§ Prompt: Rewrite the records from the start up to and including the line with "x-tick-label: s15 is", replacing "Where is" with "Find" and leaving everything else the same.

§ Exercise input:
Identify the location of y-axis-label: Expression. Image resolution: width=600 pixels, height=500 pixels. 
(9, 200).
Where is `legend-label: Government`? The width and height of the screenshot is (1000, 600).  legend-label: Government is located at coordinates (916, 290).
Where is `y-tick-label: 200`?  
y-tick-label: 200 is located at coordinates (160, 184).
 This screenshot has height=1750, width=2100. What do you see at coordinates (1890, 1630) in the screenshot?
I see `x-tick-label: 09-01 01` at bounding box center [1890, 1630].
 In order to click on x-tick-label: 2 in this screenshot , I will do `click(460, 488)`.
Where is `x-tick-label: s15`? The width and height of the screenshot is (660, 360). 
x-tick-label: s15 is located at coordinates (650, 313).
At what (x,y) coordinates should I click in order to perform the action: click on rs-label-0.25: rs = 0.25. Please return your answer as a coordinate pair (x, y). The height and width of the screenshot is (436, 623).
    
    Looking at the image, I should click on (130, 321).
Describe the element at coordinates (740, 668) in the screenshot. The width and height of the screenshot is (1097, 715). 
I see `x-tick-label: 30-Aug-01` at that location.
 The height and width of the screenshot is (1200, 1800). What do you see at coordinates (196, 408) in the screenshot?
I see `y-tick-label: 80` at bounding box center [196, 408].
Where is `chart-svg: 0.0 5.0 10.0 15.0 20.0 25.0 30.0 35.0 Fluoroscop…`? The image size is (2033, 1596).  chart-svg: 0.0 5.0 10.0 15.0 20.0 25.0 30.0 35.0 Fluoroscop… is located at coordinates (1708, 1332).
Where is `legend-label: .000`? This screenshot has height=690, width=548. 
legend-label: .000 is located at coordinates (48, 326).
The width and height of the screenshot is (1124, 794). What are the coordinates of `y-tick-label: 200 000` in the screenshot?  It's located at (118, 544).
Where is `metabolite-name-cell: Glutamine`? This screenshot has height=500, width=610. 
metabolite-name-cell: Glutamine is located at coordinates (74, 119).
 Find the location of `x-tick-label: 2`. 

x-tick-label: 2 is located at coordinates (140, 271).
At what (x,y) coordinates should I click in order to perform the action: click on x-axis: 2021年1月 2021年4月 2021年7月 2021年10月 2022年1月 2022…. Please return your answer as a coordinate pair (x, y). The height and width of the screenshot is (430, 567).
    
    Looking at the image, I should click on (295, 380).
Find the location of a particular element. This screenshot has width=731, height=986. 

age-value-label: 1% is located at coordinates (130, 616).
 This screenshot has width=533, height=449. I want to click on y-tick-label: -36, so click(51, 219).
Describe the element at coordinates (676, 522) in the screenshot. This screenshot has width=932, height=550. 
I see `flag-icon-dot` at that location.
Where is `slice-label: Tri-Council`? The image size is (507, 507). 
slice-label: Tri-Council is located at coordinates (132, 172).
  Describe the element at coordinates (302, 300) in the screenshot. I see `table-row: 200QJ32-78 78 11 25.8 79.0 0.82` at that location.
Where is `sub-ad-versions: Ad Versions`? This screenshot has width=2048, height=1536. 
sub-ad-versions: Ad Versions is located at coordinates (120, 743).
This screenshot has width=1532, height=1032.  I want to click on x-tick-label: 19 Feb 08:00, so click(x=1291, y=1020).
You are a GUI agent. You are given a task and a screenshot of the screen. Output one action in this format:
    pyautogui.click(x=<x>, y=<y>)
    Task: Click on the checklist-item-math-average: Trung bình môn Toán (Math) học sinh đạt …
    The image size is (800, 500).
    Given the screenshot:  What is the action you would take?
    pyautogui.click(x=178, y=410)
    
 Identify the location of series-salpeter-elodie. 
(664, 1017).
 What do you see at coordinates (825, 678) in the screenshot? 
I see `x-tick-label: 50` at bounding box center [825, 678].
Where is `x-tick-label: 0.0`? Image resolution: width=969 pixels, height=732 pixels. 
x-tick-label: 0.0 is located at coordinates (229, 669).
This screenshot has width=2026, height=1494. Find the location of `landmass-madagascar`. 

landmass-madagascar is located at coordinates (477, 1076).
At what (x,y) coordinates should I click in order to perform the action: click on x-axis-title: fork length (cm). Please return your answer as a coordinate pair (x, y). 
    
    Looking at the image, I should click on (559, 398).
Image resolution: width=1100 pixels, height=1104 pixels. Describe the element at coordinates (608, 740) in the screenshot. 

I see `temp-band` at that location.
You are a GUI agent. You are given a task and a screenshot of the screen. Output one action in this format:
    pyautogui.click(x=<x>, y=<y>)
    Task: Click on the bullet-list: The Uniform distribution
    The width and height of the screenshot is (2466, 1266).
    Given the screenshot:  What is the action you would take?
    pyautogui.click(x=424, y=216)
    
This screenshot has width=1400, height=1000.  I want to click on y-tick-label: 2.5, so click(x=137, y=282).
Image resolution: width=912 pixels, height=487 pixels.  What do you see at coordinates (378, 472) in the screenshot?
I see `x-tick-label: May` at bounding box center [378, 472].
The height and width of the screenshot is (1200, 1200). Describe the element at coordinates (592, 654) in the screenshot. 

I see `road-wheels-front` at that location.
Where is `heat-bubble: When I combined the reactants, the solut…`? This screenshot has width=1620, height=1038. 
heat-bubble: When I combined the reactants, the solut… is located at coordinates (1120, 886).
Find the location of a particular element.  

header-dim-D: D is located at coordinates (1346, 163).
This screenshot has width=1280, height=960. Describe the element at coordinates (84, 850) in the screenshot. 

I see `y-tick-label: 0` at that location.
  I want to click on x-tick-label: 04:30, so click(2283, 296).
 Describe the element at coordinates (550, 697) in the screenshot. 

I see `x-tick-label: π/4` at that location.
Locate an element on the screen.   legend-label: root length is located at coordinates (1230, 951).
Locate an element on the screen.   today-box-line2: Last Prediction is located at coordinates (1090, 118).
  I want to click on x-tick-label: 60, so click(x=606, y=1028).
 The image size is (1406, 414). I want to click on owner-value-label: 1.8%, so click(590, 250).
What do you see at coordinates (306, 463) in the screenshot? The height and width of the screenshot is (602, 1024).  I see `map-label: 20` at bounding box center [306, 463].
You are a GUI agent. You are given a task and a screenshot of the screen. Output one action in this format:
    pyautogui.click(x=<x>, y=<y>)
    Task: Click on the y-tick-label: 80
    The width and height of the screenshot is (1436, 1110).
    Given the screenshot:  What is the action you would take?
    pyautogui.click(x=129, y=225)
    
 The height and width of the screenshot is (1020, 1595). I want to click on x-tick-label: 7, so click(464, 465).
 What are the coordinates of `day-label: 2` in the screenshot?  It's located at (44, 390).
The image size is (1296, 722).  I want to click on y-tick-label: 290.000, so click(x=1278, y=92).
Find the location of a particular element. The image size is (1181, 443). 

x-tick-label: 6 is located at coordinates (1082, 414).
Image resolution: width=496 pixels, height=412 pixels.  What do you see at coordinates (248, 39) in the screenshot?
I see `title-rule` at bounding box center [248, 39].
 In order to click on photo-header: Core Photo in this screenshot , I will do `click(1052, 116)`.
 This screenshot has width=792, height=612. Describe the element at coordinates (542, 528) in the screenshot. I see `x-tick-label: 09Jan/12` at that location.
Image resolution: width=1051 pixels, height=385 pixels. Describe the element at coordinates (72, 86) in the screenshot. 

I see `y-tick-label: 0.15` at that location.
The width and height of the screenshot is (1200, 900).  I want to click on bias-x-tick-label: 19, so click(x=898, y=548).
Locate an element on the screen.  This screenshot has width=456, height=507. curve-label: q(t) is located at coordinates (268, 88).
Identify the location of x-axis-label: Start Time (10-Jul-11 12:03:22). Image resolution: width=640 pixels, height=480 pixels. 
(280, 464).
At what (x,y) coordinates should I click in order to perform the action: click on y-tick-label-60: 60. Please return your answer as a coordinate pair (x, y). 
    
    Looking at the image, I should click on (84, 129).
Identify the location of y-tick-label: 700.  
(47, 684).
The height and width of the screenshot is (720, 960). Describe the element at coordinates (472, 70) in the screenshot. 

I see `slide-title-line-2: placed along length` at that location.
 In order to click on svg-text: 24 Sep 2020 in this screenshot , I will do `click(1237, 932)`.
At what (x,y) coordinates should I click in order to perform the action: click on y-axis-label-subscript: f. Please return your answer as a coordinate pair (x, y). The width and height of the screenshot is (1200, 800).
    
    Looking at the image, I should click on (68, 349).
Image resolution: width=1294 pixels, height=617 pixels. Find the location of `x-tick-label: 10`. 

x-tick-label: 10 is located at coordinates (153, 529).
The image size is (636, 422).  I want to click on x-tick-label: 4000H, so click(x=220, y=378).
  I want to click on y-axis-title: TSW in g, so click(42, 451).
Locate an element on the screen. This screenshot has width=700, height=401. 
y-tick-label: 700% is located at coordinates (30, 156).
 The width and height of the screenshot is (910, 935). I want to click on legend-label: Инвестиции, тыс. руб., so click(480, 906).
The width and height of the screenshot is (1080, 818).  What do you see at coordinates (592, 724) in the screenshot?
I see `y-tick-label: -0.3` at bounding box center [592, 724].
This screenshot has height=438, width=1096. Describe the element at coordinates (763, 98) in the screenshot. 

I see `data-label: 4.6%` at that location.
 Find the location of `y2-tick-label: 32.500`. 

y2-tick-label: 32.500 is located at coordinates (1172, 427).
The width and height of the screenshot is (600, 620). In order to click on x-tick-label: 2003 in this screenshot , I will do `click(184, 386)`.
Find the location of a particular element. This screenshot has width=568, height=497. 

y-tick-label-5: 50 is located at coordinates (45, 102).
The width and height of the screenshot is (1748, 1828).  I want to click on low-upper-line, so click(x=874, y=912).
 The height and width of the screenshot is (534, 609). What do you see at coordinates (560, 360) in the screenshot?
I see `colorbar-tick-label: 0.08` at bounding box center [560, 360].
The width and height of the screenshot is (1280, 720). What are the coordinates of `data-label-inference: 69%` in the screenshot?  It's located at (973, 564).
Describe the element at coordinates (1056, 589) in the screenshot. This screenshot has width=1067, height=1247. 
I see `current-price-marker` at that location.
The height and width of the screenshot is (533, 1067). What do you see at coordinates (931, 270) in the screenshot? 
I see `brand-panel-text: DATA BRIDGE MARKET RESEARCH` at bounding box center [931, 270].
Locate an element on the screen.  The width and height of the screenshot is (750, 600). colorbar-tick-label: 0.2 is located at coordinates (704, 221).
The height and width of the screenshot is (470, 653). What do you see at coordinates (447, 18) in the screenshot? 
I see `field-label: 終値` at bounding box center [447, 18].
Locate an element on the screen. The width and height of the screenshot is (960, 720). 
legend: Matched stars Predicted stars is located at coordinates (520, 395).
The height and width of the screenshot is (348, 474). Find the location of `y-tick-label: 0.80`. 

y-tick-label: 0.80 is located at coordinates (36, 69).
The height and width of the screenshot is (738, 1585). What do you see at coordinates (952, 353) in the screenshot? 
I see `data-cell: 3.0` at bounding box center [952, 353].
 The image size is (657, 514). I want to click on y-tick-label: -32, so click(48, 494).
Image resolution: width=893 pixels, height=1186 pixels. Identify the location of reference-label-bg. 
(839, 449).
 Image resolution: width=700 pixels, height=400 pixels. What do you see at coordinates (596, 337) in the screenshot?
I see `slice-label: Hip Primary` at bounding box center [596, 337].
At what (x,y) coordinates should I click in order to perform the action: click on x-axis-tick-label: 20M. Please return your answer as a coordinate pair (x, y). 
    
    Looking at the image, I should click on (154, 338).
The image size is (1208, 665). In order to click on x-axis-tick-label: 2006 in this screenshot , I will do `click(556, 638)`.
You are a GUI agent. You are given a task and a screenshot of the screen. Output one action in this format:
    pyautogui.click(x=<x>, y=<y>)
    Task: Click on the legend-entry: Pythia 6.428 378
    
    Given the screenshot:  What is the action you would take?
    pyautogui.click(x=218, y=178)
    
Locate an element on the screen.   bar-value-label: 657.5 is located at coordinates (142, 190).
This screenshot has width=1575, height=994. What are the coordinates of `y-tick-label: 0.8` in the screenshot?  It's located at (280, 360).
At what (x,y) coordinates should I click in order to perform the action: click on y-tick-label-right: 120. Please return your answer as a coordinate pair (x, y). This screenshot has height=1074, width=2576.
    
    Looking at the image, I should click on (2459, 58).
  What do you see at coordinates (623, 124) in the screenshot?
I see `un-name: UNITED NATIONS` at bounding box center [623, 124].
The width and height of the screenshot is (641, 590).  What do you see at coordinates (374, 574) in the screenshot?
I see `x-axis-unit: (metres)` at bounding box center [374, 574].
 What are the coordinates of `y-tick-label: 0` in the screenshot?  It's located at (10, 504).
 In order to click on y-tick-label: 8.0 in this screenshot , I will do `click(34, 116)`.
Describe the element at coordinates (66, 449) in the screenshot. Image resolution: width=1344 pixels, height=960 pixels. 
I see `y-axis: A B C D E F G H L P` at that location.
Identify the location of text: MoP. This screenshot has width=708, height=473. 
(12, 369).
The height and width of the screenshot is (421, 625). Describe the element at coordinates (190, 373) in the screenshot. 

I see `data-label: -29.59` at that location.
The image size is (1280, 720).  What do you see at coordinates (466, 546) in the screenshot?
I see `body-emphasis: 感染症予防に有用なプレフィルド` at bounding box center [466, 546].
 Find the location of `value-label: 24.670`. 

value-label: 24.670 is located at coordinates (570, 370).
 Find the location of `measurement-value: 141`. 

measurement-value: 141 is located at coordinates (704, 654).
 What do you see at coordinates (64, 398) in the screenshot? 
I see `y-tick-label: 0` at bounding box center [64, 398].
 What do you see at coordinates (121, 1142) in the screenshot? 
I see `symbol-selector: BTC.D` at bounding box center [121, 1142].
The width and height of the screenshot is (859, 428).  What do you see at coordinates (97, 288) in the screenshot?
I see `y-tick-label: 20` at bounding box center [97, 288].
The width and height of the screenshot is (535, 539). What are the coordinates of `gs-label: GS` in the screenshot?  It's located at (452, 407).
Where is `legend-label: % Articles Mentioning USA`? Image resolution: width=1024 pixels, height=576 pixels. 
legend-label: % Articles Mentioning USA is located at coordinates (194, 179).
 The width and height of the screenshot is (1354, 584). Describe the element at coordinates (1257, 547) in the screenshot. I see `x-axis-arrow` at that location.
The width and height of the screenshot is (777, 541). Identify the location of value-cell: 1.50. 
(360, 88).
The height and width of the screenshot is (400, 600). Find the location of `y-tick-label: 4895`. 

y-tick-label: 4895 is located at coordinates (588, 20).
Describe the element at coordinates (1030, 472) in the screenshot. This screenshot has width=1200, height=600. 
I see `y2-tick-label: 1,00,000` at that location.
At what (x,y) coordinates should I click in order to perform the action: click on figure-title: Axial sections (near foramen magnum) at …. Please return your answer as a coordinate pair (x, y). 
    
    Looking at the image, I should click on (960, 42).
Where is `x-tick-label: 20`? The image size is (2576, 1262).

§ Exercise response:
Identify the location of y-axis-label: Expression. Image resolution: width=600 pixels, height=500 pixels. 
(9, 200).
Find `legend-label: Government`? The width and height of the screenshot is (1000, 600).  legend-label: Government is located at coordinates (916, 290).
Find `y-tick-label: 200`?  
y-tick-label: 200 is located at coordinates (160, 184).
 This screenshot has height=1750, width=2100. What do you see at coordinates (1890, 1630) in the screenshot?
I see `x-tick-label: 09-01 01` at bounding box center [1890, 1630].
 In order to click on x-tick-label: 2 in this screenshot , I will do `click(460, 488)`.
Find `x-tick-label: s15`? The width and height of the screenshot is (660, 360). 
x-tick-label: s15 is located at coordinates (650, 313).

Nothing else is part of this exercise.